■ **What is needed**
Begin your transcription at the line containing "You are a computer-use" and continue it, word for word, to the final line below. Include only those lines and skip the pictures.

■ **Data**
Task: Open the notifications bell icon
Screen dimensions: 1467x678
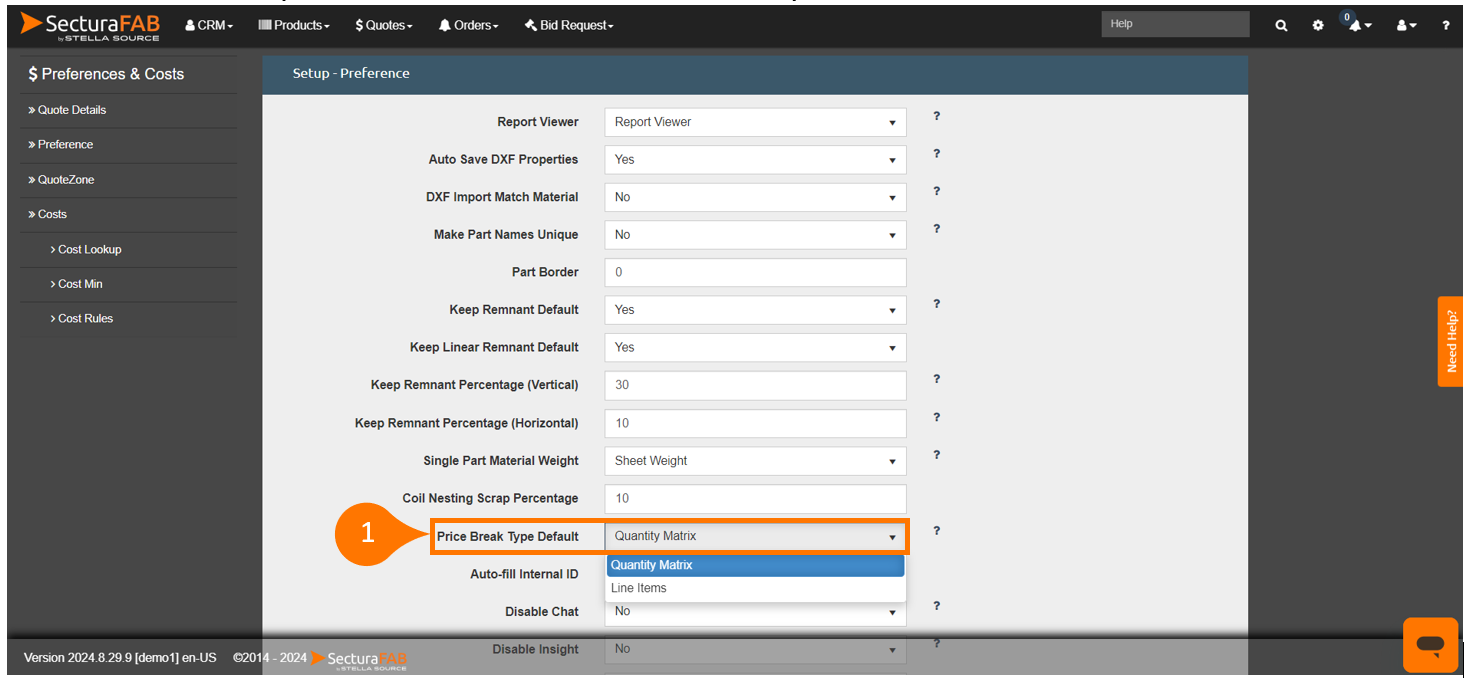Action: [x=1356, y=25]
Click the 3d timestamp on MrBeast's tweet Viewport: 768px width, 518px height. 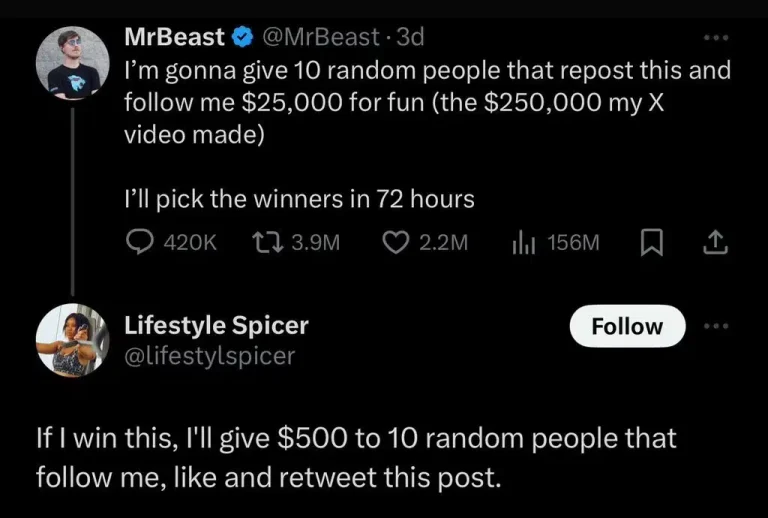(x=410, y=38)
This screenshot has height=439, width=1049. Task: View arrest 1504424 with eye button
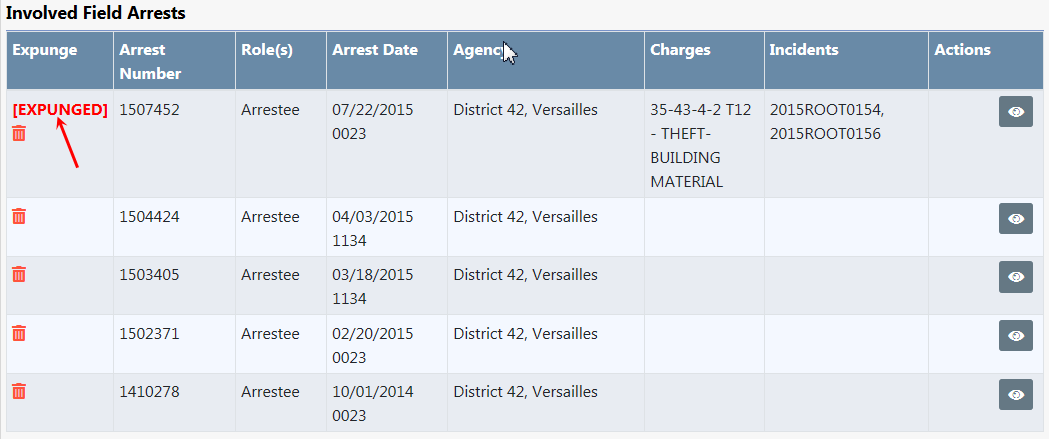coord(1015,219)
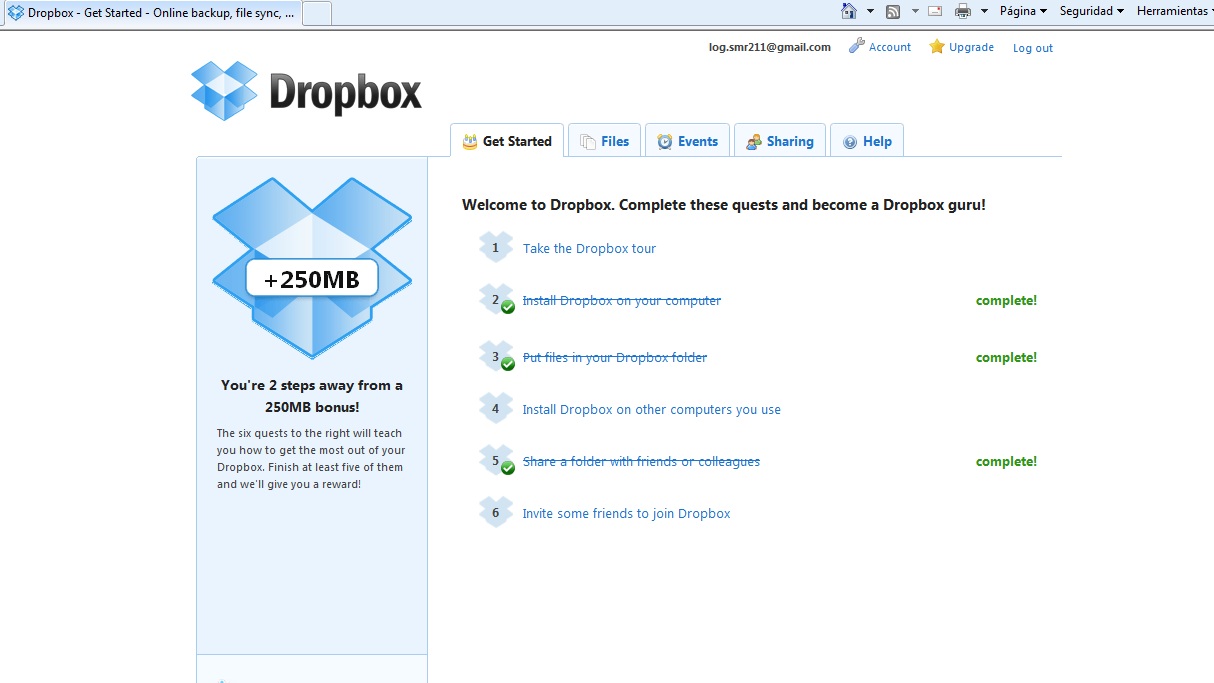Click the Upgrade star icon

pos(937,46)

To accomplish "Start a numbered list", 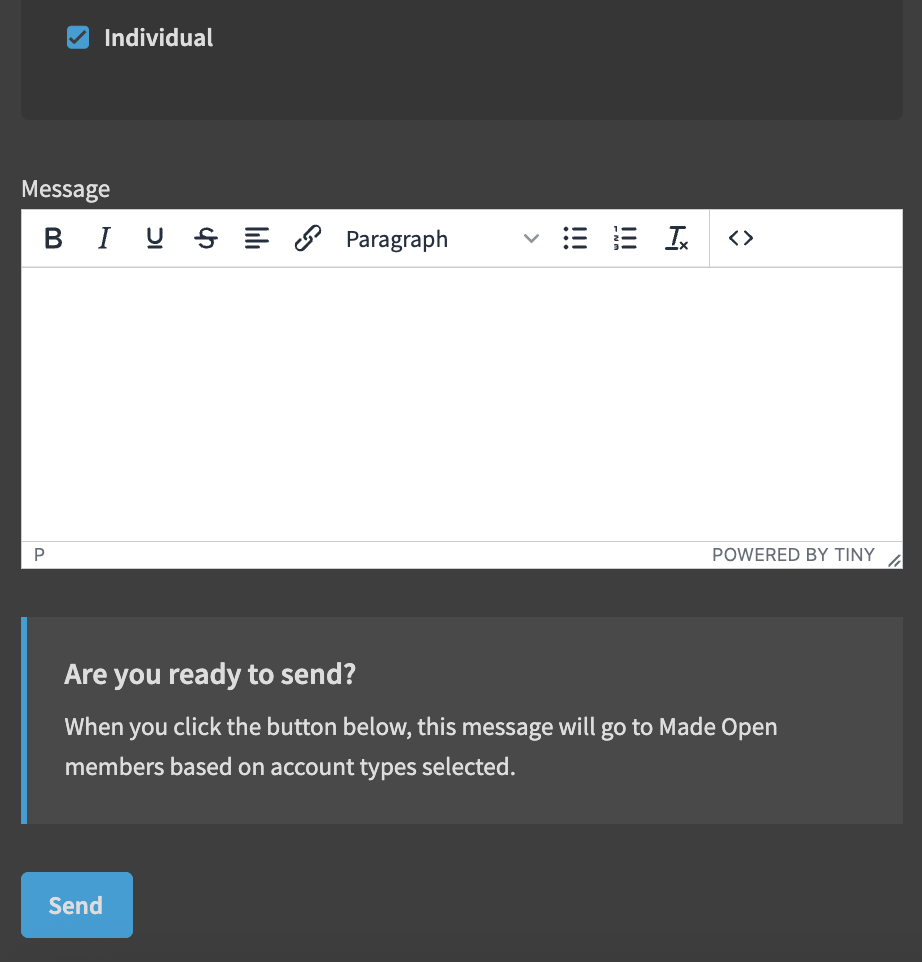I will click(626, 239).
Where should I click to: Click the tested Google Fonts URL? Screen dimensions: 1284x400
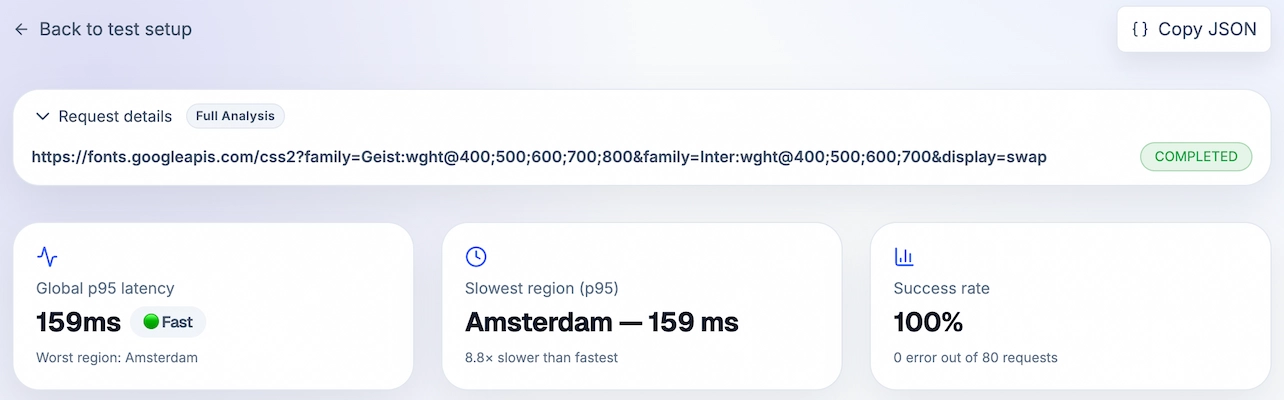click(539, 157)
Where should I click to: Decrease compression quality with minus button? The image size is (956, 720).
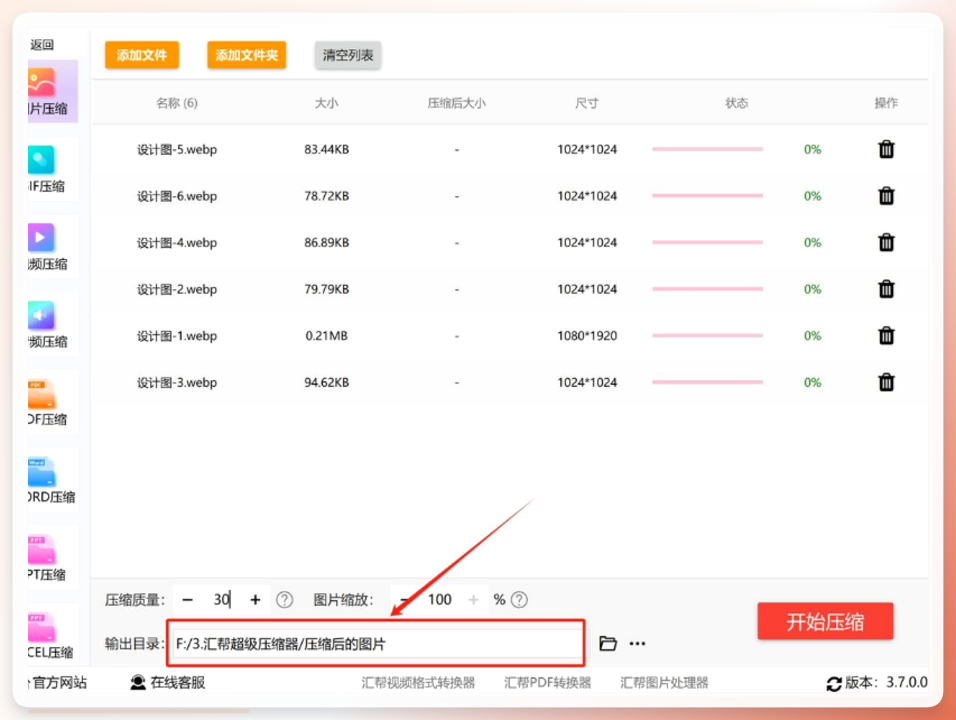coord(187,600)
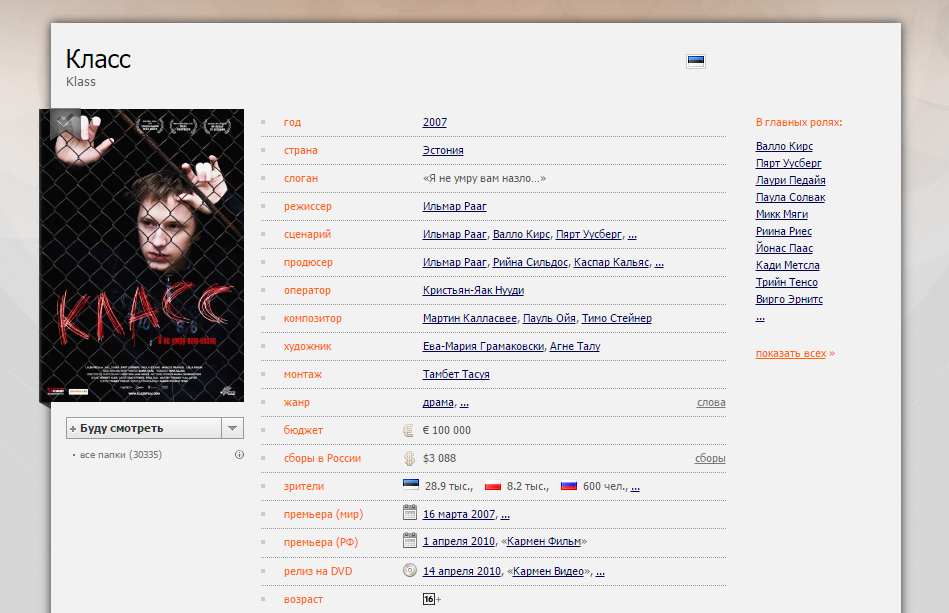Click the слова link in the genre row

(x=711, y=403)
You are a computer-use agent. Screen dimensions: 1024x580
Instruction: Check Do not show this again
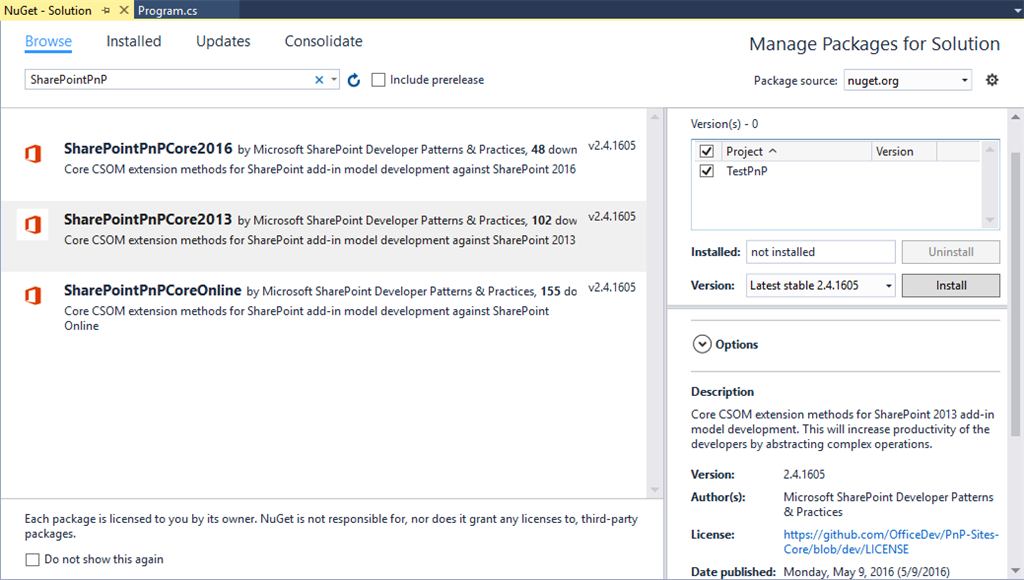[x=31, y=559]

■ **Answer below**
You are a computer-use agent. Screen dimensions: 1024x580
Instruction: Check Do not show this again
[x=31, y=559]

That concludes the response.